Every business activity has a potential to fail. After initial design, process error reduction or correction measures are, for the most part, ignored. The effort to correct a problem begins in response to a flaw that is uncovered during performance of the workflow or system. It is unfortunate that only then do companies consider how to prevent the same error from being repeated. Why is failure analysis not given the attention it deserves? Most supervisors or managers are too occupied with how to make the system work and fail to consider potential pitfalls. Individuals and process sites have become accustomed to reacting, trying to fix errors or create workarounds after the problems have occurred. These fixes often require significant process changes or software redesign that can be costly. Wouldn't it be more efficient and cost-effective to anticipate errors before they happen and proactively institute preventive measures? Many organizations fail to go that one step further and perform a Failure Modes Effect Analysis (FMEA) on their workflows.
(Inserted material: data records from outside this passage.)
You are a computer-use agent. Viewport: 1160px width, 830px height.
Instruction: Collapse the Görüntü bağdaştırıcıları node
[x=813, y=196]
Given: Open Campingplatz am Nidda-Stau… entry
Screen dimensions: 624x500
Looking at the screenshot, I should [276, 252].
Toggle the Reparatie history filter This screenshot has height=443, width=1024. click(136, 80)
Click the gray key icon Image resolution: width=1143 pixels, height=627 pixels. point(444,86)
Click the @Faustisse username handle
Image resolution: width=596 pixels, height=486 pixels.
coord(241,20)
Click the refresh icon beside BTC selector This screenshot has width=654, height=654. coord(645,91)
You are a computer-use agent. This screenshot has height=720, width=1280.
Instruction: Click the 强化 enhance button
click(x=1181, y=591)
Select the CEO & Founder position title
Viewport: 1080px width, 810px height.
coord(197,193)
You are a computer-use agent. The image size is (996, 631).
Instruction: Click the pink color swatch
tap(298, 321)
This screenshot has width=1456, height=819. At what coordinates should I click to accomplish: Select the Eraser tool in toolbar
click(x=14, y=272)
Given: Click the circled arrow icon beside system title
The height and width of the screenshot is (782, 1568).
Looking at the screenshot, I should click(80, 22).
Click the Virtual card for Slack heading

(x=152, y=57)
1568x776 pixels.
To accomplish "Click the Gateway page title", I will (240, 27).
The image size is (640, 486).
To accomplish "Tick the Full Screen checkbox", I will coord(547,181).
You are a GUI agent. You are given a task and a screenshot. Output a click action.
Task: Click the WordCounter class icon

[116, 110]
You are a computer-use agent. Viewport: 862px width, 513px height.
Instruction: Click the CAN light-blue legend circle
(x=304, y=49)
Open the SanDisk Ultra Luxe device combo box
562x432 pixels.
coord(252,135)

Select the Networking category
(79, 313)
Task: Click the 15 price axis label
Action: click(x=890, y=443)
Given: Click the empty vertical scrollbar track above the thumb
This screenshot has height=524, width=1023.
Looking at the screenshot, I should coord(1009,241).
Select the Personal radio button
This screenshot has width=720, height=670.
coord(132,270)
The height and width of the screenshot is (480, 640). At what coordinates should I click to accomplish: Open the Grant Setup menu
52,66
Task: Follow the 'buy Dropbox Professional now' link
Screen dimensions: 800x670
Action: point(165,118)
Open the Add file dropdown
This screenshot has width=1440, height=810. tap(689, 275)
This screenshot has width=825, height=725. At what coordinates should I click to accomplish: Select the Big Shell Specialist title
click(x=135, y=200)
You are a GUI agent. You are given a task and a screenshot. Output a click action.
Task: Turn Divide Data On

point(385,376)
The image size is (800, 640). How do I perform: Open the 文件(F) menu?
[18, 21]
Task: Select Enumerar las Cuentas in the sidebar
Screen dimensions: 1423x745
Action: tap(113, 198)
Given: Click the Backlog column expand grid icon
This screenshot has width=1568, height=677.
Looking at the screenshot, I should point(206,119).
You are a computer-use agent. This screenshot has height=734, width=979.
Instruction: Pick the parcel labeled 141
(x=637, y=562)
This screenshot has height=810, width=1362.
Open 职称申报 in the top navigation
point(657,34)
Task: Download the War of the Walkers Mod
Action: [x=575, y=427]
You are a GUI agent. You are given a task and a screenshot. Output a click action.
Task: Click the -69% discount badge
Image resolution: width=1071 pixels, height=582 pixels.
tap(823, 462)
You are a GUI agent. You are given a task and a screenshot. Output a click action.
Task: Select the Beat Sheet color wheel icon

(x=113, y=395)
A FMEA provides answers to these basic questions. How can a process or product fail? What will be the effect on the rest of the process or system if such failure occurs? What action is necessary to prevent the failure? In other words, it facilitates an analysis of the system or process, before an error actually takes place, to identify areas of potential failure and gauge the impact. This proactive process can be employed not only to examine the maintenance of equipment, but also in the design of new services and procedures that may affect a workflow. The best time to employ a FMEA is prior to deployment of the new work processes, so that a preemptive action can be taken. Even if your organization is not prepared to conduct a full FMEA, you can derive value from a simplified approach.
A SIMPLE FMEA PROCESS
For a FMEA to be effective, a team approach is essential, so start by building a process review team. The effectiveness of the review and the process depends upon the expertise of the team members, the quality of the team output and on the willingness of each team member to give his or her best effort. Be selective. Teams may include:
System Safety Engineer
Materials & Process Engineer
Others as required
Then you need to perform five steps on the process flow to assess the potential for an error. In this example we will use work order creation.
1: Create a Diagram of the process. Develop a work flow diagram or chart of the process. Do not rely on memory alone to review the process flow; use a flow chart that indicates all activities taking place at each operation. This diagram should represent all major components or process steps as individual blocks connected together by lines that indicate how the steps are related. Make sure to identify all individual pieces of the intended process that need to be reviewed. Ask yourself: "Is all work recorded? What information would be important to collect in each step? How would the information be defined, stored, and used, from work order creation through end of life? What is done differently for an emergency? Who will create the work order? What information would need to be given to the maintenance technician or the operator? How would the work order records be administered?" These are the functions of that activity or step.
2: Identify Failure Modes and Causes. The potential failure modes (that is, how and where the systems or processes may fail and what can go wrong) need to be identified while considering how the work order would be used. Questions you might ask at this point may include: "How do we ensure parts get recorded? If an equipment name looks or sounds like another equipment name, could the techs work on the wrong one? How do we make sure the right person approves or works on it? How do we ensure work is done in the required timeframe? How is failure information recorded? How is work time tracked?" At this point the failure mode should be identified whether or not the failure is likely to occur. The potential causes for each failure mode should be identified and documented.
3: Define the Effects. For each failure mode, the team should determine the likelihood of an error, and the potential consequences. First, ask how often it could happen, then: "What would happen if the wrong equipment was worked on at the wrong time, or by the wrong person? What would happen if failure information is not recorded properly? What would happen if parts are recorded against the wrong equipment or not recorded at all?"
4: Rate Consequences. Team members should consider the severity of the outcome and identify preexisting controls that could help eliminate or detect the error before work completion. The team should discuss and record the failure effects, failure causes, and any current methods of controlling each potential failure mode. For example, would obtaining additional information or using computer alerts, bar coding, or a double-check process catch any of these errors every time? Numerical values are assigned to determine the likelihood of an occurrence, its severity, and the chance that it would be detected before causing a problem. These numbers are multiplied together to rate the failure consequence.
5: Identify Actions. If failure modes reveal errors with significant consequences, actions need to be taken to: prevent the error from occurring, detect it before the work order is released, or minimize its consequences. Conduct brainstorming sessions to develop effective and innovative ways to reduce the failure and identify corrective action to improve the process. Such actions might include: improved communication methods, drop down lists, automated workflows for distribution and escalation, or bar coding.
The value of a work process FMEA is that it forces you, up front, to perform a thorough analysis before trying to code software or train everyone on a new procedure. Although industries have developed elaborate FMEA scoring systems to rank items for action, a simplified FMEA process as described above can be an efficient, proactive risk management tool.